Large-scale k-means clustering via variance reduction

作者:Zhao, Yawei*; Ming, Yuewei; Liu, Xinwang; Zhu, En; Zhao, Kaikai; Yin, Jianping
来源:Neurocomputing, 2018, 307: 184-194.
DOI:10.1016/j.neucom.2018.03.059

摘要

With the increase of the volume of data such as images in web, it is challenging to perform k-means clustering on millions or even billions of images efficiently. One of the reasons is that k-means requires to use a batch of training data to update cluster centers at every iteration, which is time-consuming. Conventionally, k-means is accelerated by using one or a mini-batch of instances to update the centers, which leads to a bad performance due to the stochastic noise. In the paper, we decrease such stochastic noise, and accelerate k-means by using variance reduction technique.
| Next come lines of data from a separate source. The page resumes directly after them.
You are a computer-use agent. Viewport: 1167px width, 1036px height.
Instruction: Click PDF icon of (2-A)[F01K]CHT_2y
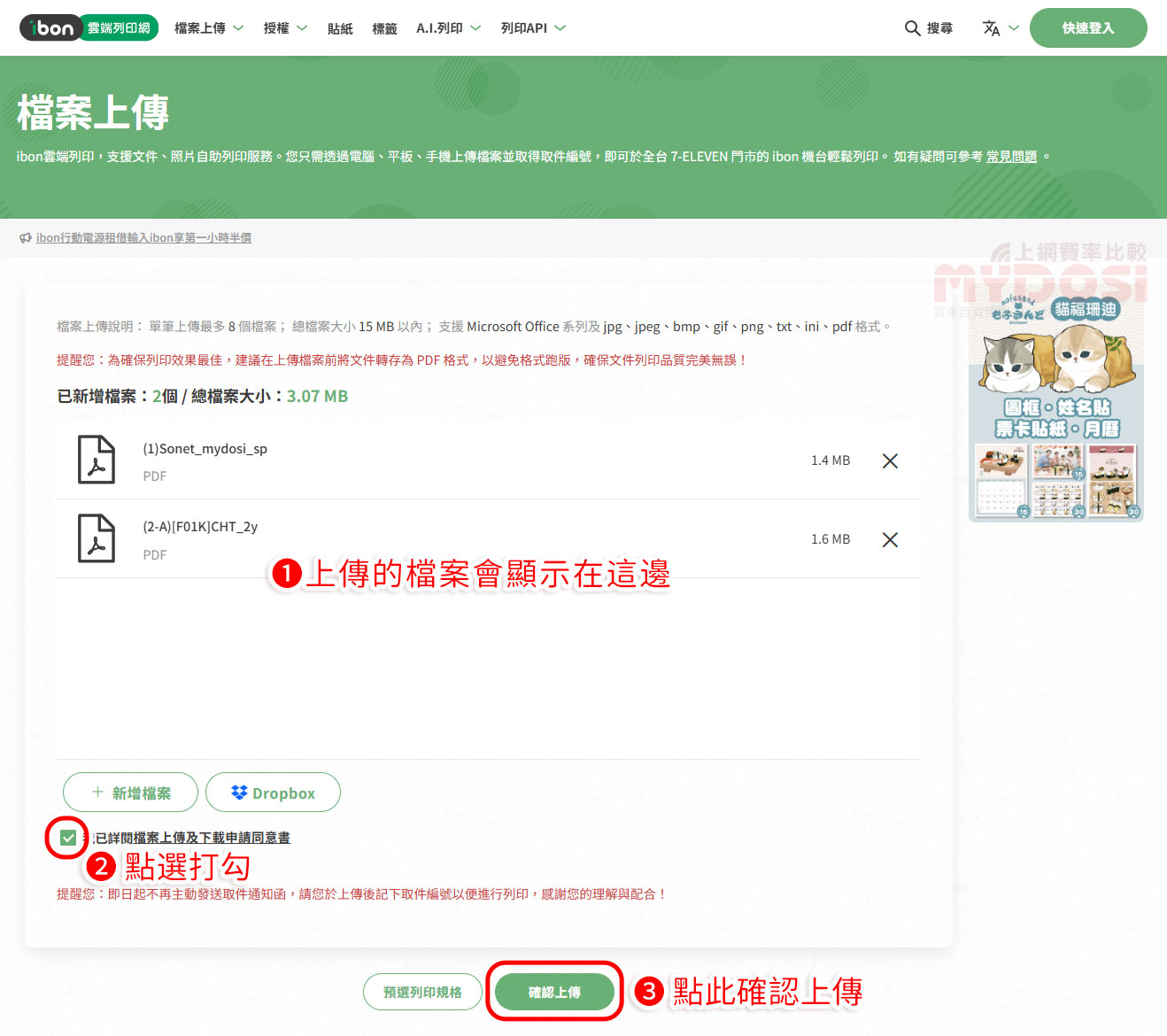coord(97,538)
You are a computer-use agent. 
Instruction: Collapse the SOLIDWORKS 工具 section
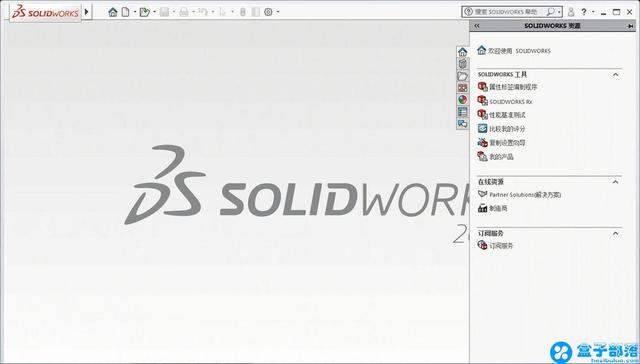(616, 75)
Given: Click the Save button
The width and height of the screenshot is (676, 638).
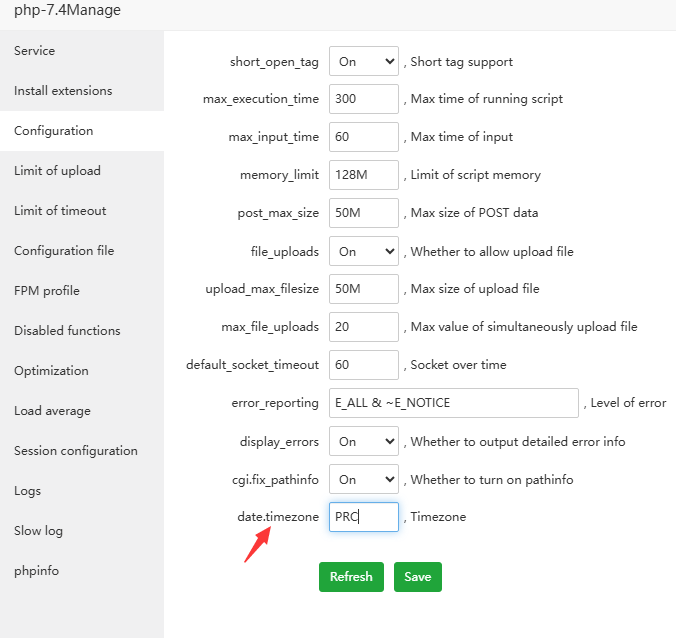Looking at the screenshot, I should tap(417, 577).
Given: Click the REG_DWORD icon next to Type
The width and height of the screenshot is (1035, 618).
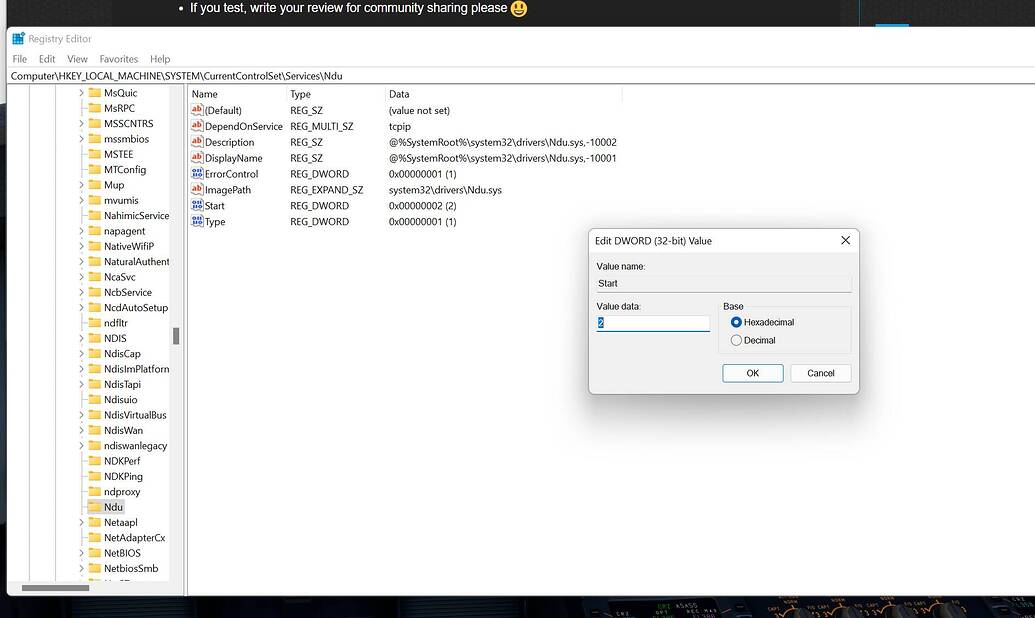Looking at the screenshot, I should (199, 221).
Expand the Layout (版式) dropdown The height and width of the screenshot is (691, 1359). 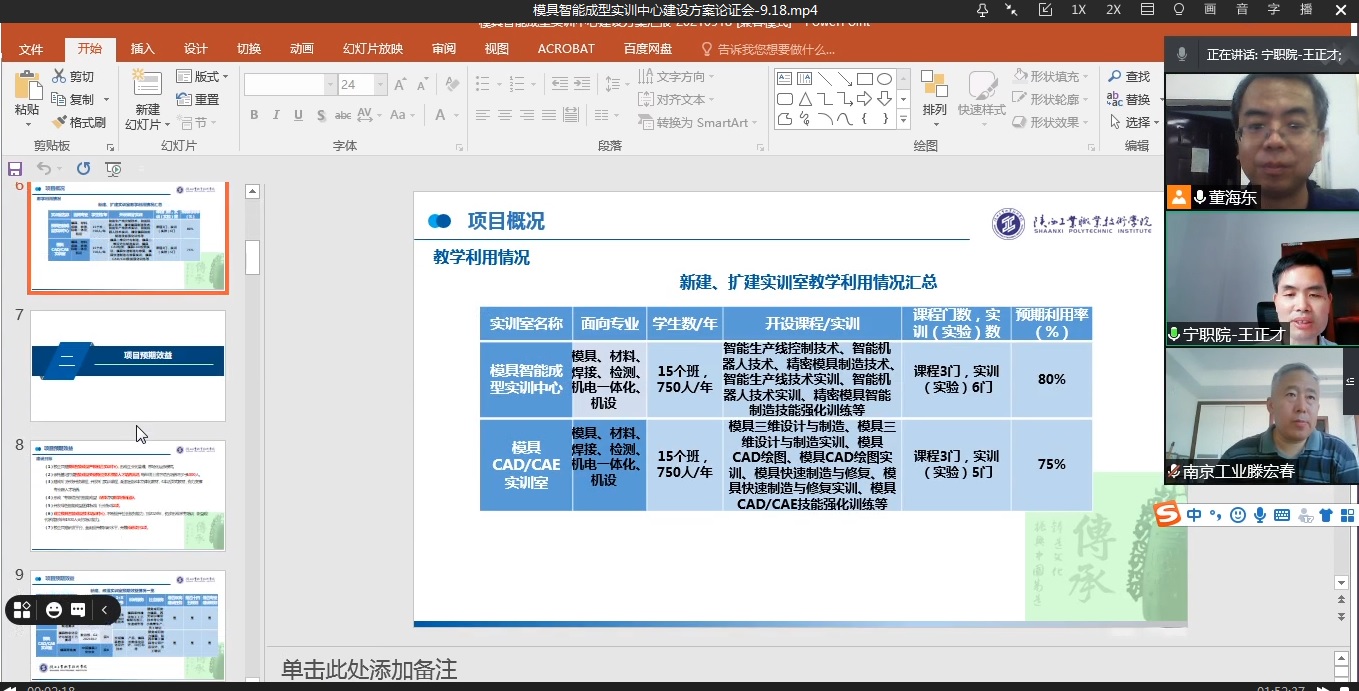pos(203,76)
Specifically, we propose a position correction mechanism to correct the drift of the cluster centers, and propose a variance reduced k-means named VRKM. Furthermore, we optimize VRKM by reducing its computational cost, and propose a new variant of the variance reduced k-means named VRKM++. Comparing with VRKM, VRKM++ does not have to compute the batch gradient, and is more efficient. Extensive empirical studies show that our methods VRKM and VRKM++ outperform the state-of-the-art method, and obtain about 2 x and 4 speedups for large-scale clustering, respectively. The source code is available at https://www.github.com/YaweiZhao/VRKM.sofia-ml.